Nottingham yeast ( danster )

DME 3kgs plus 300 grams dextrose
3/4 lb. Crystal 40. 250 grams
1/2 lb. wheat. 250 grams

1.1 ounce Columbus, 60 min, 30 grams.
.7 oz centennial 15 mins 20 grams
.7 oz simcoe, 15 min 20 grams
.5 oz Columbus, 15 min 10 grams
.7 oz centennial, 0 min 20 grams
.7 oz simcoe, 0 min 20 grams
.7 oz Columbus, 0 min 10 grams
.5 oz centennial, Dry Hop 7 days 14 grams
.5 Columbus Dry Hop 7 days 14 grams
.5 oz Simcoe Dry Hop 7 days 14 grams

Hey guys I have just racked this beer into my secondary it's been 3 days and I'm worried that my beer might taste a little grassy, i have read it's better to dry hop ( 5 to 7 days ) any thoughts on this recipe or does the dry hop schedule sound ok for this IPA? I havnt done this before so it's new to me. Cheers


----------



## Kranky (7/4/15)

Seems pretty light on to me but I often dry hop at 10g/l and that's not for everyone. The beer should be fine barring incident. If you are going to bottle condition some of the oil from the dry hops will dissipate.


----------



## brewtopbeer (7/4/15)

Yes I will be bottle conditioning, I have read that the hops should drop all the way to the bottom between 5 to 7 days so hope it all goes well. 10g/l that's a fair bit, does your beer taste grassy? Do you bottle condition? How long do you leave your beer before tasting with all those dry hops?


----------



## manticle (7/4/15)

Some hop types are more inclined to grassiness than others. Taste your beer after a couple of days and ascertain the level of hop. Package if it's getting too much.
When I've had more character than preferred from dry hop (I'm not into massively dry hopped beers anyway), I've found time, carbonation and patience work well - those flavours integrate/dissipate


----------



## Kranky (7/4/15)

The hops dont always drop out but if you cold crash they will. Keep in mind some hops will drop to the bottom of your fermenter from the first day and the samples you are tasting will be a lot more hoppy then the rest of the beer.

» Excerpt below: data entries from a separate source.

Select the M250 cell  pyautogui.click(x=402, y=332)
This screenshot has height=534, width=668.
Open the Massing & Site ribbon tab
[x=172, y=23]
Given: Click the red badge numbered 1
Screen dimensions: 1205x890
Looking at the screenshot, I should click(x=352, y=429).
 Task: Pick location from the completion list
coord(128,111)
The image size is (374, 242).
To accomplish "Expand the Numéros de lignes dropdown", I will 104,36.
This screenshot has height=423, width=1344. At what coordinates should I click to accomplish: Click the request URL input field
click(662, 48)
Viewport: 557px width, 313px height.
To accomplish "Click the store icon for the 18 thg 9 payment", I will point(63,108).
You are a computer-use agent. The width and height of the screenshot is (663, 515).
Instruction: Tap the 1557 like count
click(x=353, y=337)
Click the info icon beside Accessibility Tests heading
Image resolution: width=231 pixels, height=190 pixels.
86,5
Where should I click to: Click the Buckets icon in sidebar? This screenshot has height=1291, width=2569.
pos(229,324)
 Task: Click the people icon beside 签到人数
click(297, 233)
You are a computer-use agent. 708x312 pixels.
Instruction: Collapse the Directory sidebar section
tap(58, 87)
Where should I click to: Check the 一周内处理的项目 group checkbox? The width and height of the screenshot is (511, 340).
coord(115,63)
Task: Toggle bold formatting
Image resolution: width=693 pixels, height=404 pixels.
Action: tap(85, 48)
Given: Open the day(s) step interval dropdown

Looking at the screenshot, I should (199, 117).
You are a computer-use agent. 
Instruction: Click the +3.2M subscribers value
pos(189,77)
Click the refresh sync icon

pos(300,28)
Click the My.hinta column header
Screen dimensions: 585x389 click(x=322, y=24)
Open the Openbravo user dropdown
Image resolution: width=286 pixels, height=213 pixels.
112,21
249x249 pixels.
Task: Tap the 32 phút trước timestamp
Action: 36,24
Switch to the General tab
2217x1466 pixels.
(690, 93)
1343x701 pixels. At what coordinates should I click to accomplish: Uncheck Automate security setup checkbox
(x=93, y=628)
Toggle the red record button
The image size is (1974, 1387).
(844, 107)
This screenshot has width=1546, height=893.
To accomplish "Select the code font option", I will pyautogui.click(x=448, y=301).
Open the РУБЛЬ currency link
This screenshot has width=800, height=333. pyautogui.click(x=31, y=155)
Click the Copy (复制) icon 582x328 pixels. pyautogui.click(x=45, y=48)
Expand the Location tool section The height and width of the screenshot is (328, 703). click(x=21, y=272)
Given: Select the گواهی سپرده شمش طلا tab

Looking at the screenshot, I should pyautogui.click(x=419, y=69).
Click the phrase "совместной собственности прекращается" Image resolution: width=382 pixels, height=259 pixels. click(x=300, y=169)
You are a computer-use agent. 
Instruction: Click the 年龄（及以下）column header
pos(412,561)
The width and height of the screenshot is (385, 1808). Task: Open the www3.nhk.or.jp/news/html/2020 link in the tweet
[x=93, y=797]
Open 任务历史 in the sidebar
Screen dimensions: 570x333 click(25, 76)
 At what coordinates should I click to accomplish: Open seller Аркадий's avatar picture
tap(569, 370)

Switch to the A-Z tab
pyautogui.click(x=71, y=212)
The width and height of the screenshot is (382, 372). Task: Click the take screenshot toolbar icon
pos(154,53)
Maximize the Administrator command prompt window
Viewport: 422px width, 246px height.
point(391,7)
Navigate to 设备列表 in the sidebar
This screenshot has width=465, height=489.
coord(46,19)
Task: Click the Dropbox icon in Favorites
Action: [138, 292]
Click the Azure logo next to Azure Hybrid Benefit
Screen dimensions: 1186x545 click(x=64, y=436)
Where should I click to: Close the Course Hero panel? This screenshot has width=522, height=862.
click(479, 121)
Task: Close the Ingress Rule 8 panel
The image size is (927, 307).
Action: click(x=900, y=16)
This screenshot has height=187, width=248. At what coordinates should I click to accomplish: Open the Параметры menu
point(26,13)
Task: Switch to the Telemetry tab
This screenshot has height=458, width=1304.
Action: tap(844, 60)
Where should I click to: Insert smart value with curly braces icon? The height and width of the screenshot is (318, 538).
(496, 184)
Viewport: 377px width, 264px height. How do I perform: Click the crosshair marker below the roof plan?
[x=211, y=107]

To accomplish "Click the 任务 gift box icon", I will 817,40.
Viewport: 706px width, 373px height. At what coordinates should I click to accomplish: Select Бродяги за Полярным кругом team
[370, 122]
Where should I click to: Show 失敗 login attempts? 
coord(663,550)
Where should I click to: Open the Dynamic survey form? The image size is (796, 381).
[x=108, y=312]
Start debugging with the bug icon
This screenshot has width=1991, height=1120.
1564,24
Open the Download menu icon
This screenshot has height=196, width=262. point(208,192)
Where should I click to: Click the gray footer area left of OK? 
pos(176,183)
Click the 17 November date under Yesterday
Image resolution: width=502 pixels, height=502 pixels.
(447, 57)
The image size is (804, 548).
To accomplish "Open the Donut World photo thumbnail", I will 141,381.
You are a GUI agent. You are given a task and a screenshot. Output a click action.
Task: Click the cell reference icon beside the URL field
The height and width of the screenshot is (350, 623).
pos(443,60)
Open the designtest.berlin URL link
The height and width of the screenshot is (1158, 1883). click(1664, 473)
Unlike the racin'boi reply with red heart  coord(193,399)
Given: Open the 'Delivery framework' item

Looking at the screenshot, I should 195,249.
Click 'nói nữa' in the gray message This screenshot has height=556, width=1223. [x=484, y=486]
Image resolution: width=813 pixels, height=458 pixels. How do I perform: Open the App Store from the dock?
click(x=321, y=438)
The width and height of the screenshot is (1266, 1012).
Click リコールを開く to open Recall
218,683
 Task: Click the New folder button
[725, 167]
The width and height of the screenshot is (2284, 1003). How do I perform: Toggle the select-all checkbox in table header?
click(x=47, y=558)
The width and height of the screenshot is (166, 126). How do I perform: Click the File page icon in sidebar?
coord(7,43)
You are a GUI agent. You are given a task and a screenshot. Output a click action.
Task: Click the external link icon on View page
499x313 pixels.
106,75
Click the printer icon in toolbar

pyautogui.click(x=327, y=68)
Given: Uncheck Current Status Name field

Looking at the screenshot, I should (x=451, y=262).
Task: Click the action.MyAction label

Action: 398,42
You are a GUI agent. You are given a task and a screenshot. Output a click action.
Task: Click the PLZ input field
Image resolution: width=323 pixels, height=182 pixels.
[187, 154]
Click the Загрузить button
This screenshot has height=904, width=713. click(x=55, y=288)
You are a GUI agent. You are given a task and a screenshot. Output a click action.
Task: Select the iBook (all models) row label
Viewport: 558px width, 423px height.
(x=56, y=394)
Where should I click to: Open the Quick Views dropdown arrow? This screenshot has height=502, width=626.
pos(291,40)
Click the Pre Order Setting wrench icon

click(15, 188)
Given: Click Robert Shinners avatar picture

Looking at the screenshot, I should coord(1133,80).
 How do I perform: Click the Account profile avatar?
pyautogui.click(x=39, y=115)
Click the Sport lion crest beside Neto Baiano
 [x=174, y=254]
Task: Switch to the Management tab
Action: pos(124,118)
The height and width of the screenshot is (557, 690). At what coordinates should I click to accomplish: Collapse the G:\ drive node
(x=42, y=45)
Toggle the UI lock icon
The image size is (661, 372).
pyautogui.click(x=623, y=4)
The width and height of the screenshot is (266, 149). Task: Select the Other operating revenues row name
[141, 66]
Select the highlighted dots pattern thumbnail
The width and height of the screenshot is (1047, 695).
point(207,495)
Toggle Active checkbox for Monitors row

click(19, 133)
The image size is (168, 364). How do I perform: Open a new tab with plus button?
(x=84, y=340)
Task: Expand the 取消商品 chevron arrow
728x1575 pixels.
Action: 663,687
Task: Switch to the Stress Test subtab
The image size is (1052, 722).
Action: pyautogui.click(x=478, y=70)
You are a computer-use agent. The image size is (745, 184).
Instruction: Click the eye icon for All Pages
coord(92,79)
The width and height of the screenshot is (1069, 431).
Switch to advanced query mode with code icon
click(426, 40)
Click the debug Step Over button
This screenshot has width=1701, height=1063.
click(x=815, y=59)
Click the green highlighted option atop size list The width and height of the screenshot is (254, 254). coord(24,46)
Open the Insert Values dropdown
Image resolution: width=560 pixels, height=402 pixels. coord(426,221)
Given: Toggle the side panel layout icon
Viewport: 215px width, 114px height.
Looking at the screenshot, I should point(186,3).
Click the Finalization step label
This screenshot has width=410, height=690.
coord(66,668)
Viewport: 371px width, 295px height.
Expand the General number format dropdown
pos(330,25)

I keg and force carb so I start drinking my beer the day I keg, usually. I find that after the beer is chilled any remaining hops in the beer drops to the bottom and is drawn on the first pour, which I usually tip. The beer never tastes grassy to me, it could to other people though. What I do find is the the beer changes from day to day. Not a lot but it does become a little bit less hoppy every day. If the beer lasts past the 3 week mark it is a lot less hoppy.

I'd suggest you just stick with your recipe and when it is ready see what you think about it, then decide what adjustments to do next time you brew it.


----------



## brewtopbeer (7/4/15)

Cheers manticle for your feedback, I will taste it now and see, what will happen if I like the flavour then bottle it and the hop pellets are floating while I'm bottling? Will this ruin flavour and aroma?


----------



## brewtopbeer (7/4/15)

Cheers kranky, I will be kegging in the next couple of months and I'm looking forward to it. Thanks again mate


----------



## manticle (8/4/15)

Bit if floaties generally doesn't hurt although in some instances, they may encourage gushing.
If the flavour is right, you could gently transfer so you leave behind the bulk of sediment and let settle a bit more.


----------



## brewtopbeer (8/4/15)

Cheers manticle appreciate it. Take care and talk again soon.


----------